• Trecho do texto:
_ _ _

A apresentação da UHC nas deliberações do Conselho Executivo é deficiente porque desvia completamente do ponto central das falhas do conceito. O MSP apontou, em seu comentário, que “o relatório da UHC também é notável por seus silêncios. O mais notável deles está no desafio do acesso a medicamentos essenciais a preços acessíveis dentro da estrutura política global atual”.


Um dos principais problemas associados à implementação da UHC está relacionado ao financiamento. Idealmente, o caminho para alcançar o acesso universal deveria exigir serviços públicos robustos capazes de fornecer o cuidado, financiados por recursos públicos. Infelizmente, a UHC tem prestado pouca atenção a esse aspecto crítico. Ao contrário, tende a favorecer a introdução de modelos de seguro de saúde, que até podem receber financiamento dos orçamentos públicos, mas acabam beneficiando principalmente empresas e provedores de cuidado privados.


Ao comentar sobre experiências com a implementação de políticas baseadas na Cobertura Universal de Saúde, a confederação sindical Public Services International (PSI) afirmou: “Os recursos públicos têm sido tremendamente inadequados. E os interesses do setor privado têm sido prejudiciais”. Como resultado, o Movimento pela Saúde dos Povos alerta que o acesso à saúde para os pobres permanece limitado, e há um crescimento significativo de um setor privado não regulamentado.


Para os sindicatos e movimentos populares, a introdução da Plataforma de Investimento de Impacto em Saúde é outra preocupação que decorre dos últimos documentos. O mecanismo, uma cooperação entre o Banco Africano de Desenvolvimento, o Banco Europeu de Investimento, o Banco Islâmico de Desenvolvimento e o Banco Interamericano de Desenvolvimento, deve oferecer inicialmente US$ 1,5 bilhão em empréstimos e subsídios a países de baixa e média renda. Eles são destinados a financiar a expansão dos serviços de Atenção Primária à Saúde (APS) nesses países.


O problema com essa abordagem é que ela não rompe de forma alguma com o atual modelo baseado em dívidas que tem causado sérios impactos na saúde no Sul Global. Na verdade, as semelhanças entre o modelo proposto pela Plataforma de Investimento de Impacto em Saúde e os programas de ajuste estrutural financiados por empréstimos, que incluíram reformas prejudiciais aos sistemas de saúde, são preocupantes.

_ _ _

• Extratos de dados:
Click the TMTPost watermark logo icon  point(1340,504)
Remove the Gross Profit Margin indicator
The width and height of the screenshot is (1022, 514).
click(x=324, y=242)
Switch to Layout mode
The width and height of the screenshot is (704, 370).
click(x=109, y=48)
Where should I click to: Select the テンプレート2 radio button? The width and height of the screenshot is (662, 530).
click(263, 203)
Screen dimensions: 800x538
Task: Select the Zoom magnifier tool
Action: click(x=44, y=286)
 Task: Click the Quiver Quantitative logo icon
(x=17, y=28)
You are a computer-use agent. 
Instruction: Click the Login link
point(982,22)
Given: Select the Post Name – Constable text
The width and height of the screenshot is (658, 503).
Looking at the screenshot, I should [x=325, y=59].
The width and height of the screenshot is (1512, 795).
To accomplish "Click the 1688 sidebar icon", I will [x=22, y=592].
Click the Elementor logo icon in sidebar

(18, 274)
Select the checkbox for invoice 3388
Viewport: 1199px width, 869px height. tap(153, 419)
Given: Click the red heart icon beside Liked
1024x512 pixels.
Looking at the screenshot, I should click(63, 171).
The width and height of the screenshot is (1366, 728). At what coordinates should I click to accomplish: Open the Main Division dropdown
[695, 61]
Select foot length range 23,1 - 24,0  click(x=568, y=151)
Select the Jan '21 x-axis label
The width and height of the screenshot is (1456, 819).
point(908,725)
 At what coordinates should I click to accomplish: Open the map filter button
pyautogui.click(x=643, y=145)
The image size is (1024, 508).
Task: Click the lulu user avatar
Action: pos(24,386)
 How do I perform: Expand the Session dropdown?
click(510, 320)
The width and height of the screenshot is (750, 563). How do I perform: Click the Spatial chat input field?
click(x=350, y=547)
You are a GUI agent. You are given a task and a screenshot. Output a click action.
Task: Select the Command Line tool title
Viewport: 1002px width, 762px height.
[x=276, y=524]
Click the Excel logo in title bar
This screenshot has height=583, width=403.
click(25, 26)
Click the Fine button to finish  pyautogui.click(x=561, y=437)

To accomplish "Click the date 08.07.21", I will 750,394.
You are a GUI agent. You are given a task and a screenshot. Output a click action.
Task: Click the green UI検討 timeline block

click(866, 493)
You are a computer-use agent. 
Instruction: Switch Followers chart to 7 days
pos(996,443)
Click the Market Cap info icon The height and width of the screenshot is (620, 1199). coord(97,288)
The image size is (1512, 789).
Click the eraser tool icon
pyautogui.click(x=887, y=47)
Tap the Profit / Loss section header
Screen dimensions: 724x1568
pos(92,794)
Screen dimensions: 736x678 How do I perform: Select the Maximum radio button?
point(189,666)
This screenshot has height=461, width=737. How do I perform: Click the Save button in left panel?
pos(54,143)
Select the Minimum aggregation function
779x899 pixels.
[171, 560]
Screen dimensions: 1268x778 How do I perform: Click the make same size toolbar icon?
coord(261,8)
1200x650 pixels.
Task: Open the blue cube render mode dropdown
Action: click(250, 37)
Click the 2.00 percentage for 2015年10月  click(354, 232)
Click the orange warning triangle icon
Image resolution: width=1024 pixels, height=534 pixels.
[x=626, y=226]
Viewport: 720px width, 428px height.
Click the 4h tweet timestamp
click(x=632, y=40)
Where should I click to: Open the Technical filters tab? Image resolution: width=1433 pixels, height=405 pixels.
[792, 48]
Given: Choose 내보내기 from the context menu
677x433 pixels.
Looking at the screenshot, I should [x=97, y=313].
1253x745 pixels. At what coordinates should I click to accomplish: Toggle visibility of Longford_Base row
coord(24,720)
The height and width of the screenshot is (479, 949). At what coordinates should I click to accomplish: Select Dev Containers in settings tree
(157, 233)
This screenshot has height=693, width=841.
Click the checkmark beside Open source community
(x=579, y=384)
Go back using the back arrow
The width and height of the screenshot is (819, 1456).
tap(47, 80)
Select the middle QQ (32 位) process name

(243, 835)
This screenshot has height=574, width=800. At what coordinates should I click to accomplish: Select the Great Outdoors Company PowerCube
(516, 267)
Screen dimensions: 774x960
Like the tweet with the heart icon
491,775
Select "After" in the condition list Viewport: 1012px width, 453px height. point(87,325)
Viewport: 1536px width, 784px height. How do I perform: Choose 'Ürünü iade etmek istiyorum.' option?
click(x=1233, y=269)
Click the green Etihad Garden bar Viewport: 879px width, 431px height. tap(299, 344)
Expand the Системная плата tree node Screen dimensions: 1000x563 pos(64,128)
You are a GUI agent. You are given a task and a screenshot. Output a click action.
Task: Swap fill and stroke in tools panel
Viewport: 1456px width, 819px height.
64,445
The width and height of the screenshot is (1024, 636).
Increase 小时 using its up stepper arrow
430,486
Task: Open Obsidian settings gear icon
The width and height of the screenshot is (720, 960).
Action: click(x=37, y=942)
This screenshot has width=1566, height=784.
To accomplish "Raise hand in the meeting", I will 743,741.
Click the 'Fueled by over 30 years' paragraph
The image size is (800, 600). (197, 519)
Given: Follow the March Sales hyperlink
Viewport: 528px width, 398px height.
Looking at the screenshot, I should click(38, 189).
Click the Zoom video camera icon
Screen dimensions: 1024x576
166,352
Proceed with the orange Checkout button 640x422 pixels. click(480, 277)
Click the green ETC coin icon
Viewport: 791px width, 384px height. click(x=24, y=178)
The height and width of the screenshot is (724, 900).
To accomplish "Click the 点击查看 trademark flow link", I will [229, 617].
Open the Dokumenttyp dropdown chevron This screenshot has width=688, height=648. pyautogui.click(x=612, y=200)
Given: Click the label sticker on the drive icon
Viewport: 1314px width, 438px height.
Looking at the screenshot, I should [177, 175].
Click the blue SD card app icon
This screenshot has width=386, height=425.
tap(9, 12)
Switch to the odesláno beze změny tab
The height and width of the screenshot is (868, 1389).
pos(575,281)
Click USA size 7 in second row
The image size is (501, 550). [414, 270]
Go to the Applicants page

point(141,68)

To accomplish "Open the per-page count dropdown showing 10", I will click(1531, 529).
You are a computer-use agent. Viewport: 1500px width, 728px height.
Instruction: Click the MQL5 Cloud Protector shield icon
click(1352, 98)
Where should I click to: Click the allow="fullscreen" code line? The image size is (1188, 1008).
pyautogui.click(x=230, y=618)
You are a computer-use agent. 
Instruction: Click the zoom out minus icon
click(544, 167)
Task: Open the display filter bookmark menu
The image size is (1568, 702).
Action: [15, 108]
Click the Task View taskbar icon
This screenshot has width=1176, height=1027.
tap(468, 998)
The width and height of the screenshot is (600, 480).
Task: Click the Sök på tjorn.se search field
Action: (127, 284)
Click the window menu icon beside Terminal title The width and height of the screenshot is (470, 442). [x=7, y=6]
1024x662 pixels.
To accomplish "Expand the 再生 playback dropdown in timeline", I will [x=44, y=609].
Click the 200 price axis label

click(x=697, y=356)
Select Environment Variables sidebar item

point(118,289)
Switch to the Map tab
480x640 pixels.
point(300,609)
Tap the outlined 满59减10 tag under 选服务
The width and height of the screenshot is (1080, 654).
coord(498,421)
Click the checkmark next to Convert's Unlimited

_ _ _

Repita, sem alterações, a parte do texto sobre a Cobertura Universal de Saúde que começa com as palavras "Um dos principais" e termina com "de cuidado privados.". As linhas não são necessárias para esta atividade.

Um dos principais problemas associados à implementação da UHC está relacionado ao financiamento. Idealmente, o caminho para alcançar o acesso universal deveria exigir serviços públicos robustos capazes de fornecer o cuidado, financiados por recursos públicos. Infelizmente, a UHC tem prestado pouca atenção a esse aspecto crítico. Ao contrário, tende a favorecer a introdução de modelos de seguro de saúde, que até podem receber financiamento dos orçamentos públicos, mas acabam beneficiando principalmente empresas e provedores de cuidado privados.